Don’t Discriminate Against Them
There’s no difference between a bigender individual and others who identify as male or female. There’s therefore, no reason for you to treat a bigender person differently or discriminate against them in various situations.
Even though some terms may be different and confusing, respect is for everyone, and affirming someone else’s gender identity doesn’t take away from who you are as a person or your identity.
Leverage cisgender privilege
If you’re a cisgender person, you can further your support as a cisgender ally by leveraging your privilege so you can normalize the usage of pronouns. You can start by introducing yourself by your preferred pronouns or add them to your social media profiles or email signatures. When someone misgenders a bigender person, correct them and try as much as you can to use the correct pronouns.
If you happen to misgender someone, the best thing you can do is apologize fast, repeat what you were saying using the right pronouns, and then move on quickly. There’s no reason to offer long apologies and excuses because this will only make the person you misgendered start to console you while you were the one who initially caused them harm.
Be an ally even in their absence
If you hear the people around you making fun of nonbinary or transgender people, let them know that it’s not okay. Your loved one shouldn’t be present for you to tell someone off and let them know that the behavior they’re showing towards nonbinary or trans people isn’t acceptable.
If you think you’re bigender yet want to support other bigender people, remember that everyone’s experience of gender is different and valid and that we all deserve space and respect to be who we really are.

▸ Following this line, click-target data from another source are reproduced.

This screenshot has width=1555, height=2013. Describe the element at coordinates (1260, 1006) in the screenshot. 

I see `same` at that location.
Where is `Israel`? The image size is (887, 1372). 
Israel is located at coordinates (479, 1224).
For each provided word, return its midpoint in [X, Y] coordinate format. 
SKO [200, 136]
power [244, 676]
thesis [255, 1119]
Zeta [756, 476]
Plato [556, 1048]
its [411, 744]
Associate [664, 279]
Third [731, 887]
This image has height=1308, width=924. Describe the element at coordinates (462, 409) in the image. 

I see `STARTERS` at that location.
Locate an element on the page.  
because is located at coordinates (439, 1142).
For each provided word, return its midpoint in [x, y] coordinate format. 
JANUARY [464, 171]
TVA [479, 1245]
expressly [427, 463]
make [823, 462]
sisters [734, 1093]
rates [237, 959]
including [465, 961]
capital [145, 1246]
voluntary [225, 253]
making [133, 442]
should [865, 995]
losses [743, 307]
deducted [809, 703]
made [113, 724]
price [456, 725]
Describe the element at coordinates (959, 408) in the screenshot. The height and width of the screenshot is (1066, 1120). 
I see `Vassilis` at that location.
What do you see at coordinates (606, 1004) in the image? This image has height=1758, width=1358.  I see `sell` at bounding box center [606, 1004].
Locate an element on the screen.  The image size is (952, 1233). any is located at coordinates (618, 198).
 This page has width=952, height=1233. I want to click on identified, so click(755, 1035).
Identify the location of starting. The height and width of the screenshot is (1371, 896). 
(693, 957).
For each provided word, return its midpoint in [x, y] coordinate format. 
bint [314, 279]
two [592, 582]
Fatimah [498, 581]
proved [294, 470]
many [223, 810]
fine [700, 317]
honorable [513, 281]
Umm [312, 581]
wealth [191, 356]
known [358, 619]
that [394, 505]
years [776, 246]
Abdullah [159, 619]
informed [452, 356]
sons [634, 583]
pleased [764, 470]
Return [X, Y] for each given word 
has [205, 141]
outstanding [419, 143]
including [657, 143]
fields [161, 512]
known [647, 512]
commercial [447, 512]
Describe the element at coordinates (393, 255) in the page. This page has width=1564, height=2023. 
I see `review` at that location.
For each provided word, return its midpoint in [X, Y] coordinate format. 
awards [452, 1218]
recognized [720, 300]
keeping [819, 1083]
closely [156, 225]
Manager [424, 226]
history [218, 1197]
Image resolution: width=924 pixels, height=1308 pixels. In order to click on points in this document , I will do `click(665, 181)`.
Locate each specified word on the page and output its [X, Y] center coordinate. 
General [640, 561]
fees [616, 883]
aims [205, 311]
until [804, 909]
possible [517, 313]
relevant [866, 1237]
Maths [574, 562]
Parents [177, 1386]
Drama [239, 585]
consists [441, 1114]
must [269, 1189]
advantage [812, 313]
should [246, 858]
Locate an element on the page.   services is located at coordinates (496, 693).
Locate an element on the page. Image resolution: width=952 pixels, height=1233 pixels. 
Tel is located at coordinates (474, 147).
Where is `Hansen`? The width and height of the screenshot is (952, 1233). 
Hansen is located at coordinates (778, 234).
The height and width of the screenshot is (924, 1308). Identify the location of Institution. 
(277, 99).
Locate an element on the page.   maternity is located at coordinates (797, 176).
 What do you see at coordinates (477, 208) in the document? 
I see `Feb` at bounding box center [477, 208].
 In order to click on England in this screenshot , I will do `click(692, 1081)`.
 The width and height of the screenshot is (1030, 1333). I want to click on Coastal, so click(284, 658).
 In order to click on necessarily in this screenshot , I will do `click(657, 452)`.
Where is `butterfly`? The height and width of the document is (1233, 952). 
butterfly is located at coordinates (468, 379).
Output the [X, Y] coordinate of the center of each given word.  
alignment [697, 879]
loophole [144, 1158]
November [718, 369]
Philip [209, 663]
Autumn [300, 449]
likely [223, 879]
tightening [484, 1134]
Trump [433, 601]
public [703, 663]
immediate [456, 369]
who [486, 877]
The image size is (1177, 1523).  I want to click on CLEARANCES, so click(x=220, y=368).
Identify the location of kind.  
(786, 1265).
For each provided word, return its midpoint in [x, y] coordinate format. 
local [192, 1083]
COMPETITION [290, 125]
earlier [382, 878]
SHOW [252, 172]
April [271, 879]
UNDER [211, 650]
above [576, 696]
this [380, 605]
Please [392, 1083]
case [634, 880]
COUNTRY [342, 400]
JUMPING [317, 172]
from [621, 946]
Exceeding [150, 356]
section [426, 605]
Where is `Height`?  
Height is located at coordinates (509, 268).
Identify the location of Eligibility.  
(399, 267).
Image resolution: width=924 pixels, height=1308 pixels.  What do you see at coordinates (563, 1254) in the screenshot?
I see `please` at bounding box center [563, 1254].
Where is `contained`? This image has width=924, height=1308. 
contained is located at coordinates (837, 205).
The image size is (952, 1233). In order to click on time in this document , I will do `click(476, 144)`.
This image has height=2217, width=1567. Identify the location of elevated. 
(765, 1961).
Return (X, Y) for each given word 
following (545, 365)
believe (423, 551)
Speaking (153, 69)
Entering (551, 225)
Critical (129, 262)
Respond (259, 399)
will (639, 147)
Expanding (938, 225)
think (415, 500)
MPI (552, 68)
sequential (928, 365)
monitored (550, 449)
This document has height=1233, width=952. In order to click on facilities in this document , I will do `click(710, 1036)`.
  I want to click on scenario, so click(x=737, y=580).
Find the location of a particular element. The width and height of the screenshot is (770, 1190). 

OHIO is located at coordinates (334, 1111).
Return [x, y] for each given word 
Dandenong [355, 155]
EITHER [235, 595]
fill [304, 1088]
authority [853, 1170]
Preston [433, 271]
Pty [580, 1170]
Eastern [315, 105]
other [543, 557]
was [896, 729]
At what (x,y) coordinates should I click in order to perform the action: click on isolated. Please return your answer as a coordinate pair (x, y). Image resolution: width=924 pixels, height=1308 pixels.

Respect their need for peace
if you have some ideas or thoughts about gender expansiveness, it’s not fair if you keep badgering your family member, partner, or friend about them. They are the board through which you learn about gender identity. If your loved one doesn’t feel like it, respect their need for peace and don’t force them to educate people about their identity.
If you really want to learn about gender, the best thing you can do is take initiative and try a little self-education by employing the use of online resources and forums. If you must ask questions, be extremely polite and thoughtful about them.
Remember that it’s never ok to ask anyone anything about their genitals or whether they’ve gone for genital surgery because it really is not your business.